─── Data supplied ───
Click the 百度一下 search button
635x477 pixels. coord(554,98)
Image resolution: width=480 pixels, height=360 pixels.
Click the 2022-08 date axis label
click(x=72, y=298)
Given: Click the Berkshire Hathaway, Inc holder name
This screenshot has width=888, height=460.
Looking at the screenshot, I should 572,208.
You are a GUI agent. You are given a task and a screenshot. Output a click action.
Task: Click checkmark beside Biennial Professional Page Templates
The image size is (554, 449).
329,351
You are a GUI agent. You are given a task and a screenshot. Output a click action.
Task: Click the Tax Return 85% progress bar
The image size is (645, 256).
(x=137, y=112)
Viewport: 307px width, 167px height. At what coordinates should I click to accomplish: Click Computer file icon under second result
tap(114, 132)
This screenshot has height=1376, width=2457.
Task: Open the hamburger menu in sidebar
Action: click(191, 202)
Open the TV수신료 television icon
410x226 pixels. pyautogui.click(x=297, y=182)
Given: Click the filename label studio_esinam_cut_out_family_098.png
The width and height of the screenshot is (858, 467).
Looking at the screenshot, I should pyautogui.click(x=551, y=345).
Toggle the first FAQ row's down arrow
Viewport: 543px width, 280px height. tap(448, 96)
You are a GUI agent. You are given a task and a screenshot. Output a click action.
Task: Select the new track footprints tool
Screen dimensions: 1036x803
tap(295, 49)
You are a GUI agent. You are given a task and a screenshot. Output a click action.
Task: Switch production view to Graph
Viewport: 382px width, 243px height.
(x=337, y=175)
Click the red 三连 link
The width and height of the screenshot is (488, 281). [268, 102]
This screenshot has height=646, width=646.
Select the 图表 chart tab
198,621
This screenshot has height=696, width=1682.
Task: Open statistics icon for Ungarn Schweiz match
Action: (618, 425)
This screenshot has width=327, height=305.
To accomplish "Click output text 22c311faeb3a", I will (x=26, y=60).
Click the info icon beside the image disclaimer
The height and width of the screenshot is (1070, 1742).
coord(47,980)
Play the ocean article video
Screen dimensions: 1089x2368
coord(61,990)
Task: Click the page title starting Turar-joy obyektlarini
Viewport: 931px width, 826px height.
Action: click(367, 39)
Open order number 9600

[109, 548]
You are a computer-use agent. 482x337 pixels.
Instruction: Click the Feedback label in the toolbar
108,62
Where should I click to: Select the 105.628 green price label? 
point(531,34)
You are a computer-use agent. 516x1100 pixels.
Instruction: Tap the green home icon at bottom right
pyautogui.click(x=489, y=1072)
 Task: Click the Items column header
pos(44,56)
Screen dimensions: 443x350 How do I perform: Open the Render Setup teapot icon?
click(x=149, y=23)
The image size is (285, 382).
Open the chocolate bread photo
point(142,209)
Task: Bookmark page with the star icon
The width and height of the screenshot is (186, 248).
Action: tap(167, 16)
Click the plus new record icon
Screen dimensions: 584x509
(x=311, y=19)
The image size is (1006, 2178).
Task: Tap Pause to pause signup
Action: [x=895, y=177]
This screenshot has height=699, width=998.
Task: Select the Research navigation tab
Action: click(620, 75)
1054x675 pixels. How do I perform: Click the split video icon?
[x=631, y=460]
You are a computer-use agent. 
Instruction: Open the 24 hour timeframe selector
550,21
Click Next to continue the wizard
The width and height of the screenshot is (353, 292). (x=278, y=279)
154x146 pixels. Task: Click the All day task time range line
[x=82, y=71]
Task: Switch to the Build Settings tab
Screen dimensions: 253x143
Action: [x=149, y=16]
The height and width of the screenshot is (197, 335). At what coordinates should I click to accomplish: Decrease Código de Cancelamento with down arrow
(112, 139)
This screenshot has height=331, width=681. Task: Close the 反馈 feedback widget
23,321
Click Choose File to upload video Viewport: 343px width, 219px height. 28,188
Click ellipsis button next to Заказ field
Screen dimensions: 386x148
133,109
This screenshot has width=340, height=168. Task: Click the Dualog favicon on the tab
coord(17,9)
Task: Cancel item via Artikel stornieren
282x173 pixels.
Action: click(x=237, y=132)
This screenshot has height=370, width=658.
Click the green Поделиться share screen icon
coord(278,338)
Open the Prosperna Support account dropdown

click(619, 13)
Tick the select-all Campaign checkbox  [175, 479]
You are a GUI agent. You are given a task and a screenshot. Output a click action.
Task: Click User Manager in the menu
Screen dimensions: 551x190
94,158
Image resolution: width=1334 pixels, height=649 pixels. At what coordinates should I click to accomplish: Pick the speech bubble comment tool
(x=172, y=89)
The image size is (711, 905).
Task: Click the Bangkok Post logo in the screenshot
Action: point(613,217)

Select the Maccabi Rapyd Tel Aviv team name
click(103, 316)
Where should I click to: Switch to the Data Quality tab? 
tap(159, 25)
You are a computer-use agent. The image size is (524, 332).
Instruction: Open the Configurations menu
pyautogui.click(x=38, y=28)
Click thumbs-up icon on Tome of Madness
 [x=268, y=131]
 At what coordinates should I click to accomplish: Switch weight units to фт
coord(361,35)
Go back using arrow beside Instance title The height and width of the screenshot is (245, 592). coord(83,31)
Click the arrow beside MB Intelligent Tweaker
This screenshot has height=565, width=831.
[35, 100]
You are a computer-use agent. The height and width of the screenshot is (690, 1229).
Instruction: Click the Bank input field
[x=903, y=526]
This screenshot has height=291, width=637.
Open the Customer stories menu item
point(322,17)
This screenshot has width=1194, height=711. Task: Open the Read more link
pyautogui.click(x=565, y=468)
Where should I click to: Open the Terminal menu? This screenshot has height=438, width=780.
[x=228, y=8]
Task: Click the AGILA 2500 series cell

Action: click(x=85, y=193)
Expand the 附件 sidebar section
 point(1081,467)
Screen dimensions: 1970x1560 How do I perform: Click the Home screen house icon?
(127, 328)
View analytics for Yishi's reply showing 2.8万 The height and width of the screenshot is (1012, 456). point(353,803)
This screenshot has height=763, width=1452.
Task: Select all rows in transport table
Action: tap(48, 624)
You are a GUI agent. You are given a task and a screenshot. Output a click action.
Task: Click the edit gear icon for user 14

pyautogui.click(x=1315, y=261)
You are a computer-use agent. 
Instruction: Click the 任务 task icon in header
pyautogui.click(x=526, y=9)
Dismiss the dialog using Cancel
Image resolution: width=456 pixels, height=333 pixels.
───
What is required
Set down the material above exactly, in full.

Exercise response
Click the 百度一下 search button
635x477 pixels. coord(554,98)
Image resolution: width=480 pixels, height=360 pixels.
Click the 2022-08 date axis label
click(x=72, y=298)
Given: Click the Berkshire Hathaway, Inc holder name
This screenshot has width=888, height=460.
Looking at the screenshot, I should 572,208.
You are a GUI agent. You are given a task and a screenshot. Output a click action.
Task: Click checkmark beside Biennial Professional Page Templates
The image size is (554, 449).
329,351
You are a GUI agent. You are given a task and a screenshot. Output a click action.
Task: Click the Tax Return 85% progress bar
The image size is (645, 256).
(x=137, y=112)
Viewport: 307px width, 167px height. At what coordinates should I click to accomplish: Click Computer file icon under second result
tap(114, 132)
This screenshot has height=1376, width=2457.
Task: Open the hamburger menu in sidebar
Action: click(191, 202)
Open the TV수신료 television icon
410x226 pixels. pyautogui.click(x=297, y=182)
Given: Click the filename label studio_esinam_cut_out_family_098.png
The width and height of the screenshot is (858, 467).
Looking at the screenshot, I should pyautogui.click(x=551, y=345).
Toggle the first FAQ row's down arrow
Viewport: 543px width, 280px height. tap(448, 96)
You are a GUI agent. You are given a task and a screenshot. Output a click action.
Task: Select the new track footprints tool
Screen dimensions: 1036x803
tap(295, 49)
You are a GUI agent. You are given a task and a screenshot. Output a click action.
Task: Switch production view to Graph
Viewport: 382px width, 243px height.
(x=337, y=175)
Click the red 三连 link
The width and height of the screenshot is (488, 281). [268, 102]
This screenshot has height=646, width=646.
Select the 图表 chart tab
198,621
This screenshot has height=696, width=1682.
Task: Open statistics icon for Ungarn Schweiz match
Action: (618, 425)
This screenshot has width=327, height=305.
To accomplish "Click output text 22c311faeb3a", I will (x=26, y=60).
Click the info icon beside the image disclaimer
The height and width of the screenshot is (1070, 1742).
coord(47,980)
Play the ocean article video
Screen dimensions: 1089x2368
coord(61,990)
Task: Click the page title starting Turar-joy obyektlarini
Viewport: 931px width, 826px height.
Action: click(367, 39)
Open order number 9600

[109, 548]
You are a computer-use agent. 482x337 pixels.
Instruction: Click the Feedback label in the toolbar
108,62
Where should I click to: Select the 105.628 green price label? 
point(531,34)
You are a computer-use agent. 516x1100 pixels.
Instruction: Tap the green home icon at bottom right
pyautogui.click(x=489, y=1072)
 Task: Click the Items column header
pos(44,56)
Screen dimensions: 443x350 How do I perform: Open the Render Setup teapot icon?
click(x=149, y=23)
The image size is (285, 382).
Open the chocolate bread photo
point(142,209)
Task: Bookmark page with the star icon
The width and height of the screenshot is (186, 248).
Action: tap(167, 16)
Click the plus new record icon
Screen dimensions: 584x509
(x=311, y=19)
The image size is (1006, 2178).
Task: Tap Pause to pause signup
Action: [x=895, y=177]
This screenshot has height=699, width=998.
Task: Select the Research navigation tab
Action: click(620, 75)
1054x675 pixels. How do I perform: Click the split video icon?
[x=631, y=460]
You are a computer-use agent. 
Instruction: Open the 24 hour timeframe selector
550,21
Click Next to continue the wizard
The width and height of the screenshot is (353, 292). (x=278, y=279)
154x146 pixels. Task: Click the All day task time range line
[x=82, y=71]
Task: Switch to the Build Settings tab
Screen dimensions: 253x143
Action: [x=149, y=16]
The height and width of the screenshot is (197, 335). At what coordinates should I click to accomplish: Decrease Código de Cancelamento with down arrow
(112, 139)
This screenshot has height=331, width=681. Task: Close the 反馈 feedback widget
23,321
Click Choose File to upload video Viewport: 343px width, 219px height. 28,188
Click ellipsis button next to Заказ field
Screen dimensions: 386x148
133,109
This screenshot has width=340, height=168. Task: Click the Dualog favicon on the tab
coord(17,9)
Task: Cancel item via Artikel stornieren
282x173 pixels.
Action: click(x=237, y=132)
This screenshot has height=370, width=658.
Click the green Поделиться share screen icon
coord(278,338)
Open the Prosperna Support account dropdown

click(619, 13)
Tick the select-all Campaign checkbox  [175, 479]
You are a GUI agent. You are given a task and a screenshot. Output a click action.
Task: Click User Manager in the menu
Screen dimensions: 551x190
94,158
Image resolution: width=1334 pixels, height=649 pixels. At what coordinates should I click to accomplish: Pick the speech bubble comment tool
(x=172, y=89)
The image size is (711, 905).
Task: Click the Bangkok Post logo in the screenshot
Action: point(613,217)

Select the Maccabi Rapyd Tel Aviv team name
click(103, 316)
Where should I click to: Switch to the Data Quality tab? 
tap(159, 25)
You are a computer-use agent. The image size is (524, 332).
Instruction: Open the Configurations menu
pyautogui.click(x=38, y=28)
Click thumbs-up icon on Tome of Madness
 [x=268, y=131]
 At what coordinates should I click to accomplish: Switch weight units to фт
coord(361,35)
Go back using arrow beside Instance title The height and width of the screenshot is (245, 592). coord(83,31)
Click the arrow beside MB Intelligent Tweaker
This screenshot has height=565, width=831.
[35, 100]
You are a computer-use agent. The height and width of the screenshot is (690, 1229).
Instruction: Click the Bank input field
[x=903, y=526]
This screenshot has height=291, width=637.
Open the Customer stories menu item
point(322,17)
This screenshot has width=1194, height=711. Task: Open the Read more link
pyautogui.click(x=565, y=468)
Where should I click to: Open the Terminal menu? This screenshot has height=438, width=780.
[x=228, y=8]
Task: Click the AGILA 2500 series cell

Action: click(x=85, y=193)
Expand the 附件 sidebar section
 point(1081,467)
Screen dimensions: 1970x1560 How do I perform: Click the Home screen house icon?
(127, 328)
View analytics for Yishi's reply showing 2.8万 The height and width of the screenshot is (1012, 456). point(353,803)
This screenshot has height=763, width=1452.
Task: Select all rows in transport table
Action: tap(48, 624)
You are a GUI agent. You are given a task and a screenshot. Output a click action.
Task: Click the edit gear icon for user 14

pyautogui.click(x=1315, y=261)
You are a computer-use agent. 
Instruction: Click the 任务 task icon in header
pyautogui.click(x=526, y=9)
Dismiss the dialog using Cancel
Image resolution: width=456 pixels, height=333 pixels.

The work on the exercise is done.